10/31/2004 7:00 PM Eastern

Huff, Showtime’s highly touted new series starring Hank Azaria, may not grab you instantly. Part legal show, part medical drama, part comedy, it’s a hybrid that needs time to lay out all its characters and their foibles before the viewer can become irrevocably involved.

Azaria portrays Dr. Greg Huffstodt, a psychiatrist bored with the banal struggles of his patients until a troubled 15-year-old commits suicide in his office. The tragedy knocks him off the tightrope that is his life.

But you shouldn’t focus solely on that struggle. Through multiple episodes, viewers come to realize the shooting — and resulting malpractice suit — are just the biggest of Huff’s problems. His best friend, Russell (Oliver Platt) is a hedonistic, sexist, drug-abuser who’s amazingly effective as an attorney and fierce in his protection of his friend. Huff’s wife Beth (Paget Brewster) and live-in mother-in-law, Izzy (Blythe Danner) are engaged in a daily power struggle over control of the family.
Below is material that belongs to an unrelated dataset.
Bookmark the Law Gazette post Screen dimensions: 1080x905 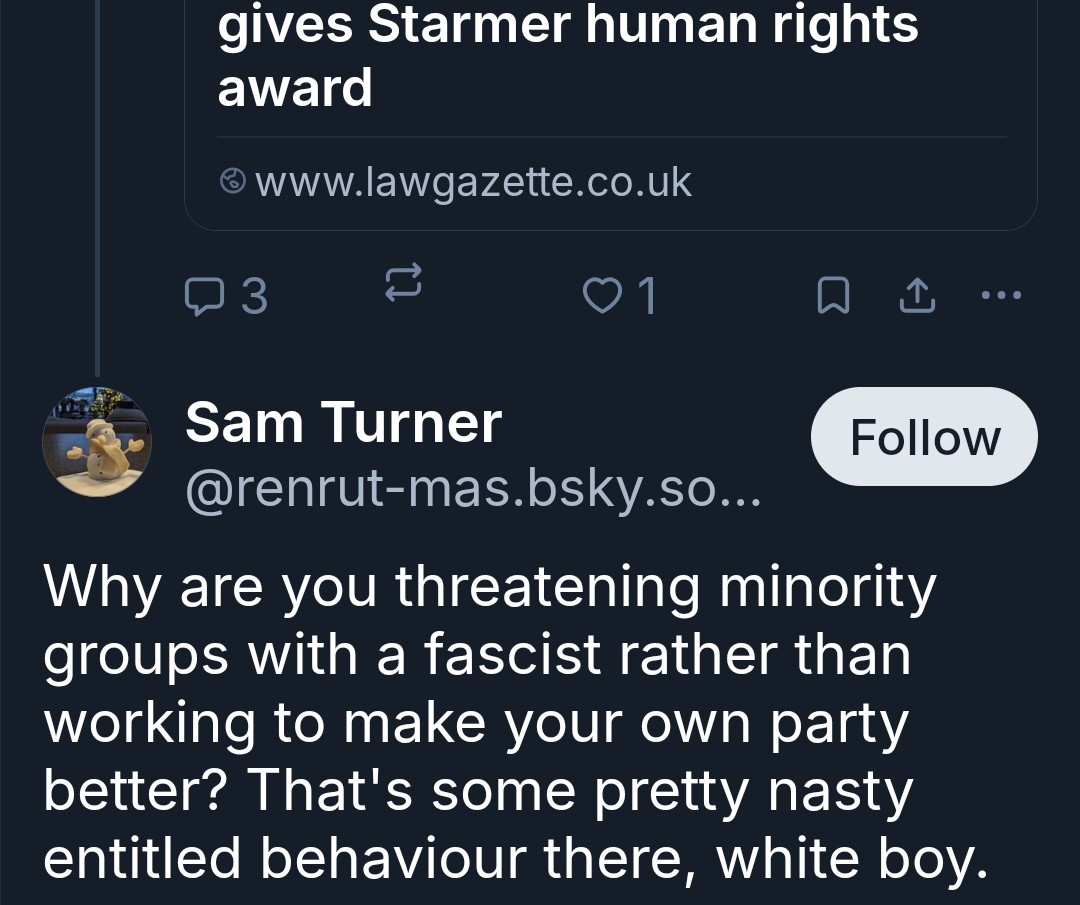click(x=833, y=295)
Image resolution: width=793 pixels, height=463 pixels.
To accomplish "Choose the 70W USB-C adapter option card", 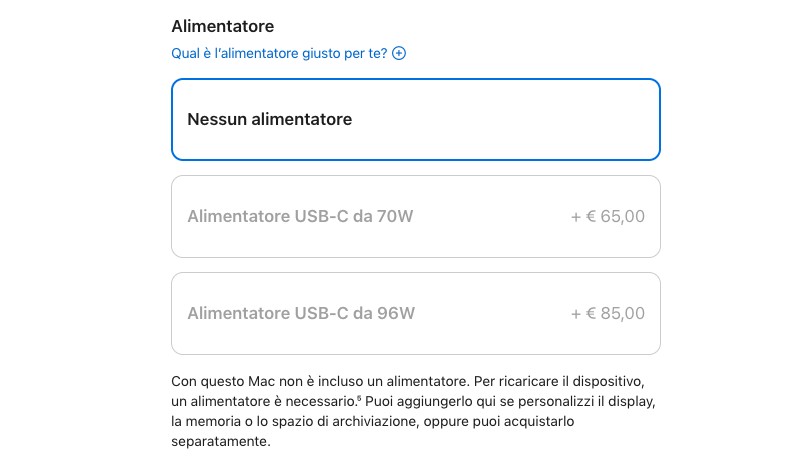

Preternaturally mature 14-year-old Byrd (Anton Yelchin) is discovering sexuality, prompting moments such as the one in episode three, in which he matter-of-factly explains to his parents that he had been at an oral sex party with peers the previous night.

The characters unfold like the layers of an onion. Just when you think you hate Izzy, she becomes the salvation of a stroke-addled friend. When you think Russell can’t function after a coke-fueled binge with two electronics store employees and the plasma-TV installers (you just have to watch), he bails Huff out of a jam, teaching his friend the difference between justice and law.

The principals are amazing, led by Azaria, who sets the tone of normalcy while emoting the depths of despair to the giddiness of coping with daily absurdity. A less-gifted actor would have turned Russell into a complete buffoon, but Platt always keeps viewers in touch with the real man behind the excesses. Danner’s tour de force, Izzy, is manipulative and annoying, yet you want to see what she’ll do next.

Then there’s the guest stars: Lara Flynn Boyle as a bipolar hysteric/stalker; Annie Potts as the damaged mother of the suicide victim; and Bob Saget, playing against type as a sitcom star on a marathon drug binge.

The family’s problems are extreme, but at the emotional core, the series rings true. If you give it until the third episode, Huff will really hook you.

Huff debuts Nov. 7 at 10 p.m. ET/PT on Showtime.